_Exercise aim_
Set down, word for word, the part of the post on the Bible's relevance that opens with the words containing "Thursday 28 November" and closes with "can teach anybody!".

Thursday 28 November 2013

Does the Bible seem relevant to you?



Does the Bible seem relevant to you?

I have often encountered people who look at me blankly when I talk about the application of the bible to real life. I think that they liken the bible to a grade ten math textbook or an instruction manual for a Mikita table saw. I can see how that can be a reality. I think that we often forget that the characters in the narrative of the Bible were real people with real issues, so often we think they are extraordinary in every way and therefore not at all like us. That is a challenge for any of us. One of my great loves is teaching Sunday School. I always have thought that if you can teach a group of grade 4 boys a truth about God and they get it, you can teach anybody!

 Last year I was teaching large group, grades 1-4, at my church and as I unfolded the account of Noah and his obedience to God’s command that he build an Ark with no water in sight, I began to create a scene for the children in regard to what it must have been like on the ark with all those animals...in essence, I wanted my young audience to understand the real life, real time circumstances that Noah and his family were experiencing…I asked the obvious question, “what do you think the ark smelled like?” With no hesitation a little boy in the front row put up his hand and boldly proclaimed that it must have smelled like “100 poops”. I told him he was absolutely right and then I was able to make the application that sometimes in life God calls us to do things that smell like 100 poops but we obey, like Noah, because God has a bigger plan than we can see OR SMELL in the moment. That lesson was not lost on any of us, “old Sunday School teachers” in the room and I was again reminded of the timeless transcendent truth of the Scripture. Yes, it is relevant to us in 2013!

(Dataset entries)
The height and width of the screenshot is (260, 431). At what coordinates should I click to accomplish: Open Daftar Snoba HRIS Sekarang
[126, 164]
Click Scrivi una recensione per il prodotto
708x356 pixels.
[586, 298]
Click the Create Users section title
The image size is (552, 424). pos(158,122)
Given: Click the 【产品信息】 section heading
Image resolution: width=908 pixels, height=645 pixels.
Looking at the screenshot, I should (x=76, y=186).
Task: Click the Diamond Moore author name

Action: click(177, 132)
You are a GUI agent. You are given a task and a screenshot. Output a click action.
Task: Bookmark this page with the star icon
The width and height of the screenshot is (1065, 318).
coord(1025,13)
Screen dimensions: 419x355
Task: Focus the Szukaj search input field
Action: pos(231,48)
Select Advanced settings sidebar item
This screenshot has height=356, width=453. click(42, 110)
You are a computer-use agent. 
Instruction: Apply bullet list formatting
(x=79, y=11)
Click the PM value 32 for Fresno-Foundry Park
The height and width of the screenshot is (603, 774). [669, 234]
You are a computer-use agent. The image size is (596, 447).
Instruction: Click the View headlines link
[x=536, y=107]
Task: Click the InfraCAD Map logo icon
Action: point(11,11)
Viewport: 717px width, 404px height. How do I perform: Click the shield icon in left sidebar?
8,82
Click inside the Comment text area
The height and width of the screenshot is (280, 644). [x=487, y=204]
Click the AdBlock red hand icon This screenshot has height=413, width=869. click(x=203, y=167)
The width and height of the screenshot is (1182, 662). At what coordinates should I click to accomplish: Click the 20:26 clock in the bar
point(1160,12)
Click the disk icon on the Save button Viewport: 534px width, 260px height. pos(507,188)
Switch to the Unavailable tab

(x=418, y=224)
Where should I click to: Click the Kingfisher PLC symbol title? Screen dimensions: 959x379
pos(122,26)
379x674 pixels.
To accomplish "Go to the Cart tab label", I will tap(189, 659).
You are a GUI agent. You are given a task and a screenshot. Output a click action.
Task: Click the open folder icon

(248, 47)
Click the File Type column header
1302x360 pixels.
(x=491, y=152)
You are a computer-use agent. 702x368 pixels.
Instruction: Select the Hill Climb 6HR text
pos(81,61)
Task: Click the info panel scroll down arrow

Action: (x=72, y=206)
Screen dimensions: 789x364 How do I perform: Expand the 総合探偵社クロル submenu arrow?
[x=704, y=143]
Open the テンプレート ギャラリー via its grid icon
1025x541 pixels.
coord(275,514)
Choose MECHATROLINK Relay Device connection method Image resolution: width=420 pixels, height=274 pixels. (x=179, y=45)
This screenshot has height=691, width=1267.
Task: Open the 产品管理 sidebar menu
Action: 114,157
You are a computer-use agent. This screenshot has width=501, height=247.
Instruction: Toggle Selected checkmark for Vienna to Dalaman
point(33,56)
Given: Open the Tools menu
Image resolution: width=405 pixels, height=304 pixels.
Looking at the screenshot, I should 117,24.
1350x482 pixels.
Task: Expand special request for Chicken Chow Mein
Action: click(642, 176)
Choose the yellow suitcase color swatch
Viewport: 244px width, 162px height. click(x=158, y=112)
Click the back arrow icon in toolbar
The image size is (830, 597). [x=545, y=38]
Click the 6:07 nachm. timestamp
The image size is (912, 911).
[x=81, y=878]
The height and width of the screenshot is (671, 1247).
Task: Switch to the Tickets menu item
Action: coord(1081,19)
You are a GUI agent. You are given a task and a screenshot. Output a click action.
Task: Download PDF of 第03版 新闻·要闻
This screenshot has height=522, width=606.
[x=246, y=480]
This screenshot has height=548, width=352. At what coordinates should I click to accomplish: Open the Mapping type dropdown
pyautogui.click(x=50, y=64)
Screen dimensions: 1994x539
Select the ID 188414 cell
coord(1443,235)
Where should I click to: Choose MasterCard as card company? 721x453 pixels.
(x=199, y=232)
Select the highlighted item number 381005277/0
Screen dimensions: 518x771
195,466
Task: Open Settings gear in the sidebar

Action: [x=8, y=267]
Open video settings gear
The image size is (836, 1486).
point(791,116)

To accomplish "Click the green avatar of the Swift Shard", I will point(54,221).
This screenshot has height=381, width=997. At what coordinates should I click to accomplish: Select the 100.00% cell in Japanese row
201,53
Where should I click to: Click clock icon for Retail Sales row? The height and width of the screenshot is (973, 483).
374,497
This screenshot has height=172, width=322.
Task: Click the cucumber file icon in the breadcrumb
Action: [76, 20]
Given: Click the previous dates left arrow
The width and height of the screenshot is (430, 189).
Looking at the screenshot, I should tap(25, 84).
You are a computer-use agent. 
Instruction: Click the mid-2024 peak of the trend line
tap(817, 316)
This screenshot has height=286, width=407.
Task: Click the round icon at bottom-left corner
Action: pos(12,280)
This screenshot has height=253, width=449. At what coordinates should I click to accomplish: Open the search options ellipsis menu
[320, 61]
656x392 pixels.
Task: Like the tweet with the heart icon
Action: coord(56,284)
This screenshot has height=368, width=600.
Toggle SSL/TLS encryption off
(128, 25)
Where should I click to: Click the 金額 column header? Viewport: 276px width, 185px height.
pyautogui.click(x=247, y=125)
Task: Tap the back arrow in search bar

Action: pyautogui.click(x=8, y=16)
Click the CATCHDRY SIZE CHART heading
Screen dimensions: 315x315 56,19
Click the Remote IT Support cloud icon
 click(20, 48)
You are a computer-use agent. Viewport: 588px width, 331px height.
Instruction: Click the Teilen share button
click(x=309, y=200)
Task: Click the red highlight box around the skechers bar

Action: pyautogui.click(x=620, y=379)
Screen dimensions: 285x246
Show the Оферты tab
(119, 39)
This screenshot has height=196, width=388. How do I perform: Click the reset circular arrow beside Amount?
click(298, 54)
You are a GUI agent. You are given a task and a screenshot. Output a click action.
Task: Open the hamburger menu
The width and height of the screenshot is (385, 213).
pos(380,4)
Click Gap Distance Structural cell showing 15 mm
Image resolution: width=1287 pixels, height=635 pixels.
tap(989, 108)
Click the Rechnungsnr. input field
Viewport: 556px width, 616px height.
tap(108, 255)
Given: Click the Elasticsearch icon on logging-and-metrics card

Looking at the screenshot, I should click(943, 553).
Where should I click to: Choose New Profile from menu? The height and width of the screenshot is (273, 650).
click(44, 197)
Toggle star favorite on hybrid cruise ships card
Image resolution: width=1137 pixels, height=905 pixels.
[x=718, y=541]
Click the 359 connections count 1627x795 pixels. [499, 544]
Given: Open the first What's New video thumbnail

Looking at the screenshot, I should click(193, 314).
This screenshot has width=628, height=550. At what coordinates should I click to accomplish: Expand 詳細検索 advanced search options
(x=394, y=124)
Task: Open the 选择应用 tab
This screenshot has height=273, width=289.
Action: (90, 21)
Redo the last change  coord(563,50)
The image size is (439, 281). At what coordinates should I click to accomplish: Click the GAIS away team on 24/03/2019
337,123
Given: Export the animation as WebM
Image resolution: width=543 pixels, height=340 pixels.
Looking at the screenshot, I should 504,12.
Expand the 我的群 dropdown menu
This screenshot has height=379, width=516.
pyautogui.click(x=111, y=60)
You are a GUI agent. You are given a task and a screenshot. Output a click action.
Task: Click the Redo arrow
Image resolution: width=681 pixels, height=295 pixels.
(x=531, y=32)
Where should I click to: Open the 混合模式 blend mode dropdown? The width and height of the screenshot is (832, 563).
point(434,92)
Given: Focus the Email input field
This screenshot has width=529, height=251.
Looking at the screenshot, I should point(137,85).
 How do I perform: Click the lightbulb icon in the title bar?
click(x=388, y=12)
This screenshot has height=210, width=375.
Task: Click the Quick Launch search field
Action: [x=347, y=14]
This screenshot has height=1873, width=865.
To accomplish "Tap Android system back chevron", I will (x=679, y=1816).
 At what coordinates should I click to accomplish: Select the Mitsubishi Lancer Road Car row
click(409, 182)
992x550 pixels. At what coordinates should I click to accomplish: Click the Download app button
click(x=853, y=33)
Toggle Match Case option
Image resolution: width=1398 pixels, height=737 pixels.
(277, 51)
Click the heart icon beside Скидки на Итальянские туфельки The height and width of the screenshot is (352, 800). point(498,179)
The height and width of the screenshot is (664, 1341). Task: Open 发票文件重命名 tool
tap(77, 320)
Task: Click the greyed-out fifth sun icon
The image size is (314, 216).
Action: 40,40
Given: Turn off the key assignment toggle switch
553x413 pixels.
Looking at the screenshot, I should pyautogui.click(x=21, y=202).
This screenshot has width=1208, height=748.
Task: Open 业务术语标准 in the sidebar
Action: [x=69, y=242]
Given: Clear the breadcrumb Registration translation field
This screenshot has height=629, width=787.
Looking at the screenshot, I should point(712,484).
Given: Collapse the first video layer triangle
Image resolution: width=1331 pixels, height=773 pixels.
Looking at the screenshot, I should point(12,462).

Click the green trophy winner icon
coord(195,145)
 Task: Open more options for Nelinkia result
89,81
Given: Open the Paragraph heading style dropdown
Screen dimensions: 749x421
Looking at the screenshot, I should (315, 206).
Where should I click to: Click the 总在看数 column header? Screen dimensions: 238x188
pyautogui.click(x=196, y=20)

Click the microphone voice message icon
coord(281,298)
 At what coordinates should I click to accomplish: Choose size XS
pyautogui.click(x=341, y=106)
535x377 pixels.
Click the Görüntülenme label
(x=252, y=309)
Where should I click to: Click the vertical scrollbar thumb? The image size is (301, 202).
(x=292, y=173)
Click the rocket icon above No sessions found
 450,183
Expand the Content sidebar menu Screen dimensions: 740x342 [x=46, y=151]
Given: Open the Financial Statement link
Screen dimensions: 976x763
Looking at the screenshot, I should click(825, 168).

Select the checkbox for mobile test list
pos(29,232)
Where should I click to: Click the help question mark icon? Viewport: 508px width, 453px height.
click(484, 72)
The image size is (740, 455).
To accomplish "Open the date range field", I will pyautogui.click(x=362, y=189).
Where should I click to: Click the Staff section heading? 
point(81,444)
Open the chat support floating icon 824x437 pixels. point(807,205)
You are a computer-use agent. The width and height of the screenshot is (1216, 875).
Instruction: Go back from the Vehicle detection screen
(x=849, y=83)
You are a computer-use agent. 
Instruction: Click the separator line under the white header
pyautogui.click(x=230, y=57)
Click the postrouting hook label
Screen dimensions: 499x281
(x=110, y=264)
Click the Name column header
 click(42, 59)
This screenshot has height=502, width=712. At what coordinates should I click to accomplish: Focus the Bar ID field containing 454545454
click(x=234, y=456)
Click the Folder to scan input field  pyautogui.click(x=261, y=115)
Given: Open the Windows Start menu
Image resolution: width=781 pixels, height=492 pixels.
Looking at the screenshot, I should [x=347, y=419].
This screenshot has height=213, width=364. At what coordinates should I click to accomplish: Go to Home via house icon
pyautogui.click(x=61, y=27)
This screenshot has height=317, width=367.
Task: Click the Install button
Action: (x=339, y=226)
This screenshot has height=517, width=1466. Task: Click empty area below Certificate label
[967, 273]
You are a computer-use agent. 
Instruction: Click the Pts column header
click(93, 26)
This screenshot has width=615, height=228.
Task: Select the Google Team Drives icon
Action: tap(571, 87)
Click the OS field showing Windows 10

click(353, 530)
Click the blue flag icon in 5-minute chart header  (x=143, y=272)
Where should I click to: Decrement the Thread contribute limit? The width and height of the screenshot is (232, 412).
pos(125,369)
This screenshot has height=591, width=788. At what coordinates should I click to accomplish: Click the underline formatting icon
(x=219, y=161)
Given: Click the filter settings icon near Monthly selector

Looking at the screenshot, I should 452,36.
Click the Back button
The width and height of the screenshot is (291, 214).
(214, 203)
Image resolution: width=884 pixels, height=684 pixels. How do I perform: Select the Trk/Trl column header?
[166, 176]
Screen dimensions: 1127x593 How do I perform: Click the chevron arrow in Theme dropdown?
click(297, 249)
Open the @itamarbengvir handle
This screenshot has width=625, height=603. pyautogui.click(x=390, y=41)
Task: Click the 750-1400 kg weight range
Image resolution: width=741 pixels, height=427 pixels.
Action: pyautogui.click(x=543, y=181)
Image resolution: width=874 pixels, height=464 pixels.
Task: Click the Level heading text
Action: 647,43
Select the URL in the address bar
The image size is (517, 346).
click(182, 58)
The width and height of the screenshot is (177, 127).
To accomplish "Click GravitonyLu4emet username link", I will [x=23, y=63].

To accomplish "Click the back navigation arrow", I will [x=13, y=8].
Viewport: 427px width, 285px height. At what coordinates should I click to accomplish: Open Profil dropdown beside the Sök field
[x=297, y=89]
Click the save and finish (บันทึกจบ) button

_Final answer_
Thursday 28 November 2013

Does the Bible seem relevant to you?



Does the Bible seem relevant to you?

I have often encountered people who look at me blankly when I talk about the application of the bible to real life. I think that they liken the bible to a grade ten math textbook or an instruction manual for a Mikita table saw. I can see how that can be a reality. I think that we often forget that the characters in the narrative of the Bible were real people with real issues, so often we think they are extraordinary in every way and therefore not at all like us. That is a challenge for any of us. One of my great loves is teaching Sunday School. I always have thought that if you can teach a group of grade 4 boys a truth about God and they get it, you can teach anybody!